Obwohl der ​Hamburger SV in der Vorsaison den ersten Abstieg aus der Bundesliga nicht verhindern konnte, verließen nur wenige Stammspieler den Verein. Doch im Gegensatz zu Lewis Holtby und ​Aaron Hunt, machte ​Albin Ekdal von Anfang an keinen großen Hehl daraus, dass er die Hanseaten gerne verlassen würde. Angeblich sollen die 'Rothosen' den Wunsch ihres Mittelfeldspielers akzeptieren und haben ihm mittlerweile eine Freigabe erteilt.


Der 29-Jährige war vor drei Jahren von Cagliari Calcio an die Elbe gewechselt und absolvierte seitdem insgesamt 57 Pflichtspiele für den HSV. Dabei wurde er jedoch immer wieder von Verletzungen ausgebremst, so auch in der abgelaufenen Saison, als der Schwede in der Bundesliga nur auf 19 Einsätze kam. War der zentrale Mittelfeldspieler jedoch fit, war er ein wichtiger Stabilisator für das Team von Trainer Christian Titz.

Obwohl die Hanseaten daher auch in der Zukunft liebend gerne mit ihrem Mittelfeldakteur zusammengearbeitet hätten, sollen sie sich nach Informationen der BILD intern mit einem Abgang des Skandinaviers abgefunden und ihm eine Freigabe erteilt haben. Der Vertrag des Rechtsfußes läuft in einem Jahr aus und daher wäre nur noch in diesem Sommer eine Ablösesumme zu generieren. Vor kurzem konnte der HSV zudem mit Orel Mangala einen Spieler fürs defensive Mittelfeld vom VfB Stuttgart ausleihen.


Mit Sampdoria Genua steht bereits ein möglicher Abnehmer parat. Der Spieler selbst soll einem Wechsel bereits zugestimmt haben und reiste bereits am Freitag zu Gesprächen nach Italien. HSV-Sportvorstand Ralf Becker kündigte gegenüber dem Sporbuzzer an, dass es bereits "in den nächsten Tagen" eine Entscheidung gebe. 

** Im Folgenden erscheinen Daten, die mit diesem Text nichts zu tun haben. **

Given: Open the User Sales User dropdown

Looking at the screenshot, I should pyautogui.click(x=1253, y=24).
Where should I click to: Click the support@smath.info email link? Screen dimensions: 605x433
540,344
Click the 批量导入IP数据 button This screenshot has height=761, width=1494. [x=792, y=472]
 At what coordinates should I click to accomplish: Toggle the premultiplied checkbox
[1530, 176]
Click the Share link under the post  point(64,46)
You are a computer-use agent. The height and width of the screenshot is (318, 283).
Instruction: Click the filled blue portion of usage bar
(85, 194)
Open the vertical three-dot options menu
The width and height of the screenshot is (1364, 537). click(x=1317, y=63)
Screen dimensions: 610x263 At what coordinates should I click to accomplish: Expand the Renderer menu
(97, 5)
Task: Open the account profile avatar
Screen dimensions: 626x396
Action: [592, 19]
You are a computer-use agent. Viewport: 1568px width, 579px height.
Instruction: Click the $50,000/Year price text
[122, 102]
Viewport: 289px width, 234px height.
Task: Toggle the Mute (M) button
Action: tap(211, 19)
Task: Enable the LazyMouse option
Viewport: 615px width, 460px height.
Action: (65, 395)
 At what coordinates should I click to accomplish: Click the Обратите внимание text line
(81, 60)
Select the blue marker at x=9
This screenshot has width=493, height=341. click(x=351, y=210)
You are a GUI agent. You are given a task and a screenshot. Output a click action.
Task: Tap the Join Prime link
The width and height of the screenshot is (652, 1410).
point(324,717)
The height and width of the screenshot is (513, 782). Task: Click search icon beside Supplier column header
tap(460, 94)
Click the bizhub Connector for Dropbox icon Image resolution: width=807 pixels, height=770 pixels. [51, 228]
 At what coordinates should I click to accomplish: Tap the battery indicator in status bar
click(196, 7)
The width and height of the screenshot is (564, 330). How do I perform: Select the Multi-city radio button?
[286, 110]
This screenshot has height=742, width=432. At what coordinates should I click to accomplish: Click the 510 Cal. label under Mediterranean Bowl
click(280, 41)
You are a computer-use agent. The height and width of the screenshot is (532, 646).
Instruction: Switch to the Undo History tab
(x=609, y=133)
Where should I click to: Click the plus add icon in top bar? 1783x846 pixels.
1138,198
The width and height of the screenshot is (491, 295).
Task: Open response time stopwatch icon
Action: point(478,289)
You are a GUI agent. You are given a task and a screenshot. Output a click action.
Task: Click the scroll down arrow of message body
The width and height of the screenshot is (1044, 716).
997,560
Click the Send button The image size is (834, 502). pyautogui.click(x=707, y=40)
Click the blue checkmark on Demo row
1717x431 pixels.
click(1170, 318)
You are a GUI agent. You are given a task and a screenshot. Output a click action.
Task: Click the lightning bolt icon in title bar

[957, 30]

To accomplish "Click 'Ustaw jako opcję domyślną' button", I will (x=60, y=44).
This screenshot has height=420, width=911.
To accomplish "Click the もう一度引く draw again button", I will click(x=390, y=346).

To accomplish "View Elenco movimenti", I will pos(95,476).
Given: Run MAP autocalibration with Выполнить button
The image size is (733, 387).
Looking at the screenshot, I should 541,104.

Der Wechsel zu den Italienern könnte lediglich an den unterschiedlichen finanziellen Vorstellungen der beiden Vereine scheitern. Die Hanseaten verlangen demnach angeblich zwei Millionen Euro Ablöse, das Angebot von Sampdoria liegt mit 1,5 Millionen Euro etwas darunter. Durch mögliche Bonuszahlungen dürften sie die Hamburger aber zufriedenstellen können. So erläuterte Becker, dass es nun darum gehe, "eine Einigung zu finden".